→ Task instructions
Search the entries for the word "Seed". Copy every line where it turns up.

→ Dataset records
==================================================

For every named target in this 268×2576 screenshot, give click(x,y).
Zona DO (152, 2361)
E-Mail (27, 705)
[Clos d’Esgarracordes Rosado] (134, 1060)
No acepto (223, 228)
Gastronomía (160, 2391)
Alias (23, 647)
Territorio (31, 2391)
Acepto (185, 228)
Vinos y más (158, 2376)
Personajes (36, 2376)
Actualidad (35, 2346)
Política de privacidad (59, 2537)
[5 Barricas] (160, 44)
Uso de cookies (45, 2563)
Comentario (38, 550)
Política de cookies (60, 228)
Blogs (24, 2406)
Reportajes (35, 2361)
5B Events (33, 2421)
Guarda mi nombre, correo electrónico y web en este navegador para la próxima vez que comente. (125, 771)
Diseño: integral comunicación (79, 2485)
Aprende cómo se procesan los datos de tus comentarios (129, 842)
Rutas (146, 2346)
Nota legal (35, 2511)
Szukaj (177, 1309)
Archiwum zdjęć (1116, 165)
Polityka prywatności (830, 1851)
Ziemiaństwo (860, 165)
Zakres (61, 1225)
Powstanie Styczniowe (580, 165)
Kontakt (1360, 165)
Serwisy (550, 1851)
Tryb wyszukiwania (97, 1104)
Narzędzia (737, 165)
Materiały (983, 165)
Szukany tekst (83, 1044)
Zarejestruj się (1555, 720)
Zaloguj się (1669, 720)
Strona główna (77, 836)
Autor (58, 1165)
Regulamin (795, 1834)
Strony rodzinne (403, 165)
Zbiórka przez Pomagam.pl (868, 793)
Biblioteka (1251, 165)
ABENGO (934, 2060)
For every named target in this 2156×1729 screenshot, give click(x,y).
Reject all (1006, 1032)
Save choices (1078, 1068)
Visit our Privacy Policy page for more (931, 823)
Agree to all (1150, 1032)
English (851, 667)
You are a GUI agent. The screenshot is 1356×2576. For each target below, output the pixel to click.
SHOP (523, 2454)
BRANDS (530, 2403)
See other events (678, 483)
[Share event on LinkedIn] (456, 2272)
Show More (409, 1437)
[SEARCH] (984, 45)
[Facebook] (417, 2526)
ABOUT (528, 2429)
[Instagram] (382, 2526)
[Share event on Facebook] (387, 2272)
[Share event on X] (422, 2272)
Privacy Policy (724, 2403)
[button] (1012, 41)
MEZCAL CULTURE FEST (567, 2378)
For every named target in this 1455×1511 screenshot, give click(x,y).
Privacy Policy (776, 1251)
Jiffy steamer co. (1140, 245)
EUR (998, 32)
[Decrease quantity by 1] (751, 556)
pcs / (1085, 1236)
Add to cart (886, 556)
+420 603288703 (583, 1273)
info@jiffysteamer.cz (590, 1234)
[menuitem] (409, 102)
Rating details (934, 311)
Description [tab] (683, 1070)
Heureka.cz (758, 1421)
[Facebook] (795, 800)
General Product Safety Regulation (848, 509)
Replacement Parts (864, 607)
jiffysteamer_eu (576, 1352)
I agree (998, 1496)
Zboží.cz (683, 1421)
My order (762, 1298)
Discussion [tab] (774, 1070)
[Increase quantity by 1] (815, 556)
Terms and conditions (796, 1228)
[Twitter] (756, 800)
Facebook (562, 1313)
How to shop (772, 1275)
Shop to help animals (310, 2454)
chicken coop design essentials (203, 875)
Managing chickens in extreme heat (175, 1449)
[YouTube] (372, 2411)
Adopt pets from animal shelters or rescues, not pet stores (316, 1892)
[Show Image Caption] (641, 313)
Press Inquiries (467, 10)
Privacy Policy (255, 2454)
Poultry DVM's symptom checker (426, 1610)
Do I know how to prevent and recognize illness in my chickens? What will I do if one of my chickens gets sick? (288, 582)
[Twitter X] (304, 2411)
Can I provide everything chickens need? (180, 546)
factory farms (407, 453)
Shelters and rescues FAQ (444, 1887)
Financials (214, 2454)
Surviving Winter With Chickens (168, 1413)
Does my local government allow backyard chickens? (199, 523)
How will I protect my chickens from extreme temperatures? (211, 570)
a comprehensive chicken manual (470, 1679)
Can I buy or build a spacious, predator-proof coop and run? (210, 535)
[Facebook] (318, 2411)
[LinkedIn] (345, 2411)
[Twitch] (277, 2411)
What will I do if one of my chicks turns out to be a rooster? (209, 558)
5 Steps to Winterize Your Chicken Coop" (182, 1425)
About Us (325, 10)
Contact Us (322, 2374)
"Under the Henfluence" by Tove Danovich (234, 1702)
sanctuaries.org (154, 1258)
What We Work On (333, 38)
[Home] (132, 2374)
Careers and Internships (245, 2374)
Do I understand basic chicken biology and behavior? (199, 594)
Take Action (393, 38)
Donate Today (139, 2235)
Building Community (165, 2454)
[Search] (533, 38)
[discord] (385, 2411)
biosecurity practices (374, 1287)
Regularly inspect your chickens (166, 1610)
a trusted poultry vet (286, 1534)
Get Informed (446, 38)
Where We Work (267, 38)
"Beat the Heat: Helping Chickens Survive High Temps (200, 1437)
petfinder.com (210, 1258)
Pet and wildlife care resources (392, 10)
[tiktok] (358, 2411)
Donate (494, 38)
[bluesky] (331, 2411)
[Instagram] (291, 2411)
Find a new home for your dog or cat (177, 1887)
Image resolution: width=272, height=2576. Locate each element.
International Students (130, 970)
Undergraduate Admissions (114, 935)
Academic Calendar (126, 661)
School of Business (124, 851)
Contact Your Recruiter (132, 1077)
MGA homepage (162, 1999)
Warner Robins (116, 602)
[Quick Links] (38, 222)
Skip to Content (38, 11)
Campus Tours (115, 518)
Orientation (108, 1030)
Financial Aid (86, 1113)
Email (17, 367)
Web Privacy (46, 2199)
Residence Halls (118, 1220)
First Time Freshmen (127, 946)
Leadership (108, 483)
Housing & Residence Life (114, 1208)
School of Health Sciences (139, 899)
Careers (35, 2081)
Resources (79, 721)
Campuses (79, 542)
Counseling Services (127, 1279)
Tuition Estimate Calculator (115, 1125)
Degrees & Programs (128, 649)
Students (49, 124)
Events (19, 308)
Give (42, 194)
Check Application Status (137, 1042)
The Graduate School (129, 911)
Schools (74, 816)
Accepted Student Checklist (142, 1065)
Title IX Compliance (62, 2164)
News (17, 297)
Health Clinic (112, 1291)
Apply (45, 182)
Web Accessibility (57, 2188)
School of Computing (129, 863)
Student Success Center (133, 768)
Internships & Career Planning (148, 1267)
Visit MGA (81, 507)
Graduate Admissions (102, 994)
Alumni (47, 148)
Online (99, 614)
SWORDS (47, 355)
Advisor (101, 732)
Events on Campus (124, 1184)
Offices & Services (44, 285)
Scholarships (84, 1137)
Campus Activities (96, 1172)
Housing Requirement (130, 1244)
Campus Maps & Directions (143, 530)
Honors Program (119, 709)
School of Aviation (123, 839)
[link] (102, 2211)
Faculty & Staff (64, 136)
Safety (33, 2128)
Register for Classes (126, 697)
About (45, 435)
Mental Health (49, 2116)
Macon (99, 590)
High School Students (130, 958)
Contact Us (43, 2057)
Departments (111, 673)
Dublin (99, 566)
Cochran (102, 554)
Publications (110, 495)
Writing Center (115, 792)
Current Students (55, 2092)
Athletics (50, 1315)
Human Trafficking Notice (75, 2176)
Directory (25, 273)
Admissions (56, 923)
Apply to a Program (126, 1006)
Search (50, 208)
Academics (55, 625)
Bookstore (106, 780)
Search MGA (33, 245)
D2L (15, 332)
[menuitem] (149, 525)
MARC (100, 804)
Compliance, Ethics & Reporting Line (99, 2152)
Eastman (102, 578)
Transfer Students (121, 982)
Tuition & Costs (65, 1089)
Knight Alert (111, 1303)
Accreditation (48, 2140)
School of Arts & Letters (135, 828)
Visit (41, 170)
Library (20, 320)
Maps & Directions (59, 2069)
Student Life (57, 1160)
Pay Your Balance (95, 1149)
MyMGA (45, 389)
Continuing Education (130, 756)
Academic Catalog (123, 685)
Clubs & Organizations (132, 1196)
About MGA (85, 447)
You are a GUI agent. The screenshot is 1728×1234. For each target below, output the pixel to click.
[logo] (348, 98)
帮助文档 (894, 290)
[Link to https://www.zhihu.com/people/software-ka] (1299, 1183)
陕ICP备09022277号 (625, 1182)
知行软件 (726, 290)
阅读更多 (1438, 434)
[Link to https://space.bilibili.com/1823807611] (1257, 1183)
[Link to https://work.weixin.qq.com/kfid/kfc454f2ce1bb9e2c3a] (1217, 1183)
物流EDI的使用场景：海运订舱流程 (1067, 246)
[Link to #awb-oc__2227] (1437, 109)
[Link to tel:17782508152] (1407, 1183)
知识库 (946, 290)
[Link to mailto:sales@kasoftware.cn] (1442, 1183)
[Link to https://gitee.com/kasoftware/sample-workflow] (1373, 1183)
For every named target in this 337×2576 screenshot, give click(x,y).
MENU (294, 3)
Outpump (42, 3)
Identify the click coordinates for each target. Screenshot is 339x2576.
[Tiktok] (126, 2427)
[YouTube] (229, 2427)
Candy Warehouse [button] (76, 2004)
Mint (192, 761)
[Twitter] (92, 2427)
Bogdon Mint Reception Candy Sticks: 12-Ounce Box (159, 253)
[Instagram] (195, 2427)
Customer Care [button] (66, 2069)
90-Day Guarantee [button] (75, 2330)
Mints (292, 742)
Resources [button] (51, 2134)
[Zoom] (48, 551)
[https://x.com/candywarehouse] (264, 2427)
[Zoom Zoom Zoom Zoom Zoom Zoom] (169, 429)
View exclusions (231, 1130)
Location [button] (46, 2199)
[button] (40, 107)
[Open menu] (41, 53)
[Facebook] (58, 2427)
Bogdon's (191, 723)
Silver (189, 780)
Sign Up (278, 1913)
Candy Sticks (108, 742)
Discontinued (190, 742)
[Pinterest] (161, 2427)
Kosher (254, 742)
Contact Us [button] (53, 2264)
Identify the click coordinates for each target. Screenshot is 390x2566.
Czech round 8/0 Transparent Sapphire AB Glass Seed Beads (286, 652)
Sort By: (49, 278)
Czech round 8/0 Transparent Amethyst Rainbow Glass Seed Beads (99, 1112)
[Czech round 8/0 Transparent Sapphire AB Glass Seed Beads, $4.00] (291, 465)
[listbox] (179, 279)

==================================================

→ Solution
Czech round 8/0 Transparent Sapphire AB Glass Seed Beads (286, 652)
Czech round 8/0 Transparent Amethyst Rainbow Glass Seed Beads (99, 1112)
[Czech round 8/0 Transparent Sapphire AB Glass Seed Beads, $4.00] (291, 465)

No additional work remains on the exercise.